English Hollyhock vs Grey Blue
English Hollyhock (Behr) and Grey Blue (RAL Classic) come from different manufacturers. English Hollyhock reads as blue, while Grey Blue reads as blue-grey — two distinct hue families, not close cousins. The 48-point LRV gap — 55 for English Hollyhock vs 7 for Grey Blue — means English Hollyhock will open up a space more effectively. A ΔE of 47.9 puts these firmly in different territory — two distinct design choices rather than close alternatives. Below you'll find 3 real-room photo comparisons where both colors appear side by side, plus 5 simulated room previews.
English Hollyhock vs Grey Blue in Real Spaces
3 real rooms side by side. Seeing English Hollyhock and Grey Blue in actual rooms makes the difference concrete; browse the spaces below to get a feel for how each color lives on a wall.
Bedroom
Bedrooms are typically lit with warmer, lower light than the rest of the house — a condition that flatters warm tones and deepens cool ones. English Hollyhock returns significantly more light to the room — in a smaller or darker space, that difference in perceived brightness is hard to miss.
House
A full exterior is the most demanding test for a paint color — scale and outdoor light both amplify differences that seem small on a swatch. English Hollyhock returns significantly more light to the room — in a smaller or darker space, that difference in perceived brightness is hard to miss.
Kitchen Cabinets
Cabinet color is always seen in context — against countertops, backsplash, and hardware — which amplifies undertone differences that might disappear on a plain wall.

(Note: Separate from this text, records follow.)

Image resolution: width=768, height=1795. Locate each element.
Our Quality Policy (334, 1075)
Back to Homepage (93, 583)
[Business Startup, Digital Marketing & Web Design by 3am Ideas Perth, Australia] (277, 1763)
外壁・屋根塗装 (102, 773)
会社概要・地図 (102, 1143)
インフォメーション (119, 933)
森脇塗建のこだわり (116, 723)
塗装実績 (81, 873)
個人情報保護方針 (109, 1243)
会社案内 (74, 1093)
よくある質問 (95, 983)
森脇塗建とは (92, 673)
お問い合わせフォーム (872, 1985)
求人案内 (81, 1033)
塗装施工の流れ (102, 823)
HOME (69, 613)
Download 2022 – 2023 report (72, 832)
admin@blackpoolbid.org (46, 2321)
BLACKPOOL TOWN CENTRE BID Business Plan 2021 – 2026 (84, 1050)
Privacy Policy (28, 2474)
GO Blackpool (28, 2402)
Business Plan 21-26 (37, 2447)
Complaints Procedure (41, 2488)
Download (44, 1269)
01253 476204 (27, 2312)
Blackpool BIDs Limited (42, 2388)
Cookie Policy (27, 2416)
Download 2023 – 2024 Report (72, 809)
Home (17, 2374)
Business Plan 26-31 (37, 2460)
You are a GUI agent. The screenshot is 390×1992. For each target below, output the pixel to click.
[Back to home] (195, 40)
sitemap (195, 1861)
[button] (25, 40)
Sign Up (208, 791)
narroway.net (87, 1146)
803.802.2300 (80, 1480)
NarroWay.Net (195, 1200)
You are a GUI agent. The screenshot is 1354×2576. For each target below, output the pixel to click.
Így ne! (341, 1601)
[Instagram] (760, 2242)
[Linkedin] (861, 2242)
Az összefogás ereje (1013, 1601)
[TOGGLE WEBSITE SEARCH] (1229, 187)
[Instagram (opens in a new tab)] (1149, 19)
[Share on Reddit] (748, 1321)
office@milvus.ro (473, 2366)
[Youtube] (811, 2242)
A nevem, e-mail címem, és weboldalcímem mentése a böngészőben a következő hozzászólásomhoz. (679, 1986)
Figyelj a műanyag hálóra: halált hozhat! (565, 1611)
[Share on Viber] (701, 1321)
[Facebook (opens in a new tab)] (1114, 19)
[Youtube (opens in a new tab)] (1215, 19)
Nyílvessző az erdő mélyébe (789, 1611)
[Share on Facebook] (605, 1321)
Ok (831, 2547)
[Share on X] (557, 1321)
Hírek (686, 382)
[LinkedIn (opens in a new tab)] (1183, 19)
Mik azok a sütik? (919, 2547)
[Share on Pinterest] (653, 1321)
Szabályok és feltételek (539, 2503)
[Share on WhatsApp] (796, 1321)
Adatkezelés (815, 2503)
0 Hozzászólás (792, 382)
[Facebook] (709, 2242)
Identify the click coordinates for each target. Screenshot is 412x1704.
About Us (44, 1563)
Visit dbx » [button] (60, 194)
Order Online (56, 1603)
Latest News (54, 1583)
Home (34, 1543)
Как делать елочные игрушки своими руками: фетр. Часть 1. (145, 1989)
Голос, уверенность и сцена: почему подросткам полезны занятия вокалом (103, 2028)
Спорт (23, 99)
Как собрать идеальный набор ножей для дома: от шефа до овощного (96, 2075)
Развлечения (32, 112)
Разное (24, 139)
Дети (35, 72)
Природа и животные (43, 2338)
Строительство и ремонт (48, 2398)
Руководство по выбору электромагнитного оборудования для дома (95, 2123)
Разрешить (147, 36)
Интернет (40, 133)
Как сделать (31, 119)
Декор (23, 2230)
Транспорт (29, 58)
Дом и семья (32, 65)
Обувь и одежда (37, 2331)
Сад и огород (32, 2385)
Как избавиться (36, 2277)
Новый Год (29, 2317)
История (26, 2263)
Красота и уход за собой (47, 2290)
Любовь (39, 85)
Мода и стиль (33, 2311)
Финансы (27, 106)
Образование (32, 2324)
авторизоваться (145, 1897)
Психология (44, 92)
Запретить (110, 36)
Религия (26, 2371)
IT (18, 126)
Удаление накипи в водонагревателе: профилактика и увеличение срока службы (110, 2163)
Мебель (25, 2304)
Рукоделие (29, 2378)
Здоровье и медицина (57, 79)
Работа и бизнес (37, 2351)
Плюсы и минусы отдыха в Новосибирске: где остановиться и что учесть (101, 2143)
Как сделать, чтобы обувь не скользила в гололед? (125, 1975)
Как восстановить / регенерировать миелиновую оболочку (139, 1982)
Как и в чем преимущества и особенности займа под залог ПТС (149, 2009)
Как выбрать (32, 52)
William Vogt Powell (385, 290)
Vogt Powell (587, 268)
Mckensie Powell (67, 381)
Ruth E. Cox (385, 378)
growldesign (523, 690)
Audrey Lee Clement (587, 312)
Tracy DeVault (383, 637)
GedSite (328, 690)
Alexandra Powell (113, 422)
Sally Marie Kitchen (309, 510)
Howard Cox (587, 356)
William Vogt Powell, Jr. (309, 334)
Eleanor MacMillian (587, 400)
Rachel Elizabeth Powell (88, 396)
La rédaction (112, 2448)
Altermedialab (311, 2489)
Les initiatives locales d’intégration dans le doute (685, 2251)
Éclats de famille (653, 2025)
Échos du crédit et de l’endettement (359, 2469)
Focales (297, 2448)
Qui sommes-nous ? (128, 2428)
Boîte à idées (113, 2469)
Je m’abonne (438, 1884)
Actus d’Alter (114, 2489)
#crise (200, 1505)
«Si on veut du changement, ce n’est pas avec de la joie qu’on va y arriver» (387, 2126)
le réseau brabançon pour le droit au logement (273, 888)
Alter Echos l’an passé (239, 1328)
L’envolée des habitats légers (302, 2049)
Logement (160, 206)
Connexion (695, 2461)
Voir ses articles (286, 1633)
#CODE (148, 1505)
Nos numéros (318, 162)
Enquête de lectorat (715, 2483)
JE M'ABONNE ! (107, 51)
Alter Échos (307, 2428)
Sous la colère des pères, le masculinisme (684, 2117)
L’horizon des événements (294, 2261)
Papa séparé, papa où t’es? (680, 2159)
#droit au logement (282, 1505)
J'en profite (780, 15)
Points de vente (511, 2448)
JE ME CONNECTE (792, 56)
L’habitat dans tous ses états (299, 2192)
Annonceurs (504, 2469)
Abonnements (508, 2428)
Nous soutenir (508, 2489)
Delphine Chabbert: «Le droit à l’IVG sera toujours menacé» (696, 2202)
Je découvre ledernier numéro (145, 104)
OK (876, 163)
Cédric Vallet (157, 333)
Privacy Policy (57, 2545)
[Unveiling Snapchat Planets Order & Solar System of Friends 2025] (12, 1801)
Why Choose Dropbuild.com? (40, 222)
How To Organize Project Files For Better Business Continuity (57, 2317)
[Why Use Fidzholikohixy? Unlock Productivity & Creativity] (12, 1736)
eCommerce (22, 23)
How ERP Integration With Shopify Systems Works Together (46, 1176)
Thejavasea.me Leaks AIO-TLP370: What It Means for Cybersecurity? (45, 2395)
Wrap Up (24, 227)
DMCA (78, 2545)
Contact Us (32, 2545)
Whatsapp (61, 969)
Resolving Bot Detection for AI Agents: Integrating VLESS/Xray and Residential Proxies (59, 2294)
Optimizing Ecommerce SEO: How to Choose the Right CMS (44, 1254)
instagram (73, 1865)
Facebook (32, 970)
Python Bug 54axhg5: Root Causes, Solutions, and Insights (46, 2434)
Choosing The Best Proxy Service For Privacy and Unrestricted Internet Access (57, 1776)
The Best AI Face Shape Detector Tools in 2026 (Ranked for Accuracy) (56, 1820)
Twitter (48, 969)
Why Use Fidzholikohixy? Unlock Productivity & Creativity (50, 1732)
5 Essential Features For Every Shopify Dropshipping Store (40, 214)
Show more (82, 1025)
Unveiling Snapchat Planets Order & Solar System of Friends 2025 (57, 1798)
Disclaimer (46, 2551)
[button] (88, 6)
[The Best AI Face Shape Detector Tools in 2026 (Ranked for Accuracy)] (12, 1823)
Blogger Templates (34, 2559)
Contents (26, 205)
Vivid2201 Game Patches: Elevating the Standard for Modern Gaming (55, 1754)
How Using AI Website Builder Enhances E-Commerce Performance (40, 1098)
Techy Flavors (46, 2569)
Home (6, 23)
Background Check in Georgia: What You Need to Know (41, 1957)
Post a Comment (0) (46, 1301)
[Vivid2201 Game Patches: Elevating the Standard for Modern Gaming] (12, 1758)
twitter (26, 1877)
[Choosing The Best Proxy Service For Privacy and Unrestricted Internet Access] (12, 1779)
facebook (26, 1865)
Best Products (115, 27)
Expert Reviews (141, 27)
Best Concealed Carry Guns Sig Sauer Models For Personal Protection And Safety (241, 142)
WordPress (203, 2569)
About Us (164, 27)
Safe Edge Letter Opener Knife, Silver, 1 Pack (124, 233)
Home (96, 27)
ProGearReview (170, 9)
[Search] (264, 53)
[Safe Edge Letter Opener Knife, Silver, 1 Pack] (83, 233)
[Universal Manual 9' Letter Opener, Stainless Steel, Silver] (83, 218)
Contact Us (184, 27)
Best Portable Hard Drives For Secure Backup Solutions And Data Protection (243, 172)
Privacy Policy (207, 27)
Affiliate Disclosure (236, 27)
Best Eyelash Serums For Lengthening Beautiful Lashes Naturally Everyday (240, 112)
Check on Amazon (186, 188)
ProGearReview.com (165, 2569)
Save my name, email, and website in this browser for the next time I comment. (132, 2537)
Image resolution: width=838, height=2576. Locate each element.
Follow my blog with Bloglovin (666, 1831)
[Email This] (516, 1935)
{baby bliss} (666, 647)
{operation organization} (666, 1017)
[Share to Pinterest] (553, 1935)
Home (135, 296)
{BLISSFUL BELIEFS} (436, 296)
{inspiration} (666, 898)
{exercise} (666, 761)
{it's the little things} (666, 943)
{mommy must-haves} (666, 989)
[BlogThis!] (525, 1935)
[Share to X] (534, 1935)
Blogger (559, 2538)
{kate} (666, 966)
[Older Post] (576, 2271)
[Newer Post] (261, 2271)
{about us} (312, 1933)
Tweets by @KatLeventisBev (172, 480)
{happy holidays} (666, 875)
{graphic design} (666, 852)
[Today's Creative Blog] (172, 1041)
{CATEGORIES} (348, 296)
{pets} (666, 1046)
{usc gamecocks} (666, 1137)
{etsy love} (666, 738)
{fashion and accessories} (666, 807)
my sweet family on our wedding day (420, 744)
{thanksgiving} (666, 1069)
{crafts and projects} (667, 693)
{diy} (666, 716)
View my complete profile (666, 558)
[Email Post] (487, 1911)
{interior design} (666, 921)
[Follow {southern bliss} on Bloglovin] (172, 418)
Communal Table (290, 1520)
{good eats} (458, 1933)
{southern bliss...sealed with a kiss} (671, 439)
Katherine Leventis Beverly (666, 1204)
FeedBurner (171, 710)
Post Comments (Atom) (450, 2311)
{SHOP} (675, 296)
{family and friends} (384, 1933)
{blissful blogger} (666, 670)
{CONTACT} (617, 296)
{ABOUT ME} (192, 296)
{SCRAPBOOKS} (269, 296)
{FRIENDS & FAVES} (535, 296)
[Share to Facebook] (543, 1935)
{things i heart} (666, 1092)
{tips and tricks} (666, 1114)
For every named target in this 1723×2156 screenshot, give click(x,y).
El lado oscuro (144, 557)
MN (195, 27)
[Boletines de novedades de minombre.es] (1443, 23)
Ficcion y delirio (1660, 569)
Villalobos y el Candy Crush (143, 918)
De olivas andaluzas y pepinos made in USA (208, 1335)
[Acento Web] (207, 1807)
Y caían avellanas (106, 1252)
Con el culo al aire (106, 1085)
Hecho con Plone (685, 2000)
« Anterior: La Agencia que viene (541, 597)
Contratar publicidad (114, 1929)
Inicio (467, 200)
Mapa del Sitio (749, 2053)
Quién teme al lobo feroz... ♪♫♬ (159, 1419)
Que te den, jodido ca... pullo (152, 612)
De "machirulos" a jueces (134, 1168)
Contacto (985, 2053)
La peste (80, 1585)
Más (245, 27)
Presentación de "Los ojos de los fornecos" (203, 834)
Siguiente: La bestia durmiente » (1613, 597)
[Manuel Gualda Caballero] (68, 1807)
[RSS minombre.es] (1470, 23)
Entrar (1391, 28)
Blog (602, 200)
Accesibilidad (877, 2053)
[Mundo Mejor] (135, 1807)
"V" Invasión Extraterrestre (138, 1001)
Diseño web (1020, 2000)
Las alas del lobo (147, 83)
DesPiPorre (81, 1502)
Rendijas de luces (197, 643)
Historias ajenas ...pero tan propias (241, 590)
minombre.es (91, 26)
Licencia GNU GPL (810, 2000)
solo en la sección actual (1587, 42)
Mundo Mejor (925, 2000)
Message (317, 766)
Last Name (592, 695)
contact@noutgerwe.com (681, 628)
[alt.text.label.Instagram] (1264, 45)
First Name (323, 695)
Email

English Hollyhock returns significantly more light to the room — in a smaller or darker space, that difference in perceived brightness is hard to miss.
Color Details
English Hollyhock vs Grey Blue Simulated Comparison
5 simulated room previews — drag the slider on each to see English Hollyhock on one side and Grey Blue on the other.
Digital color is approximate. These simulations are generated from the manufacturer's hex values and overlaid on grayscale room photos — your screen's calibration, brightness, and viewing angle all affect how they render. Before committing to either color, test physical samples in your own space under the light you actually live with.
More English Hollyhock comparisons
See how English Hollyhock stacks up against other well-photographed colors across different brands and tones.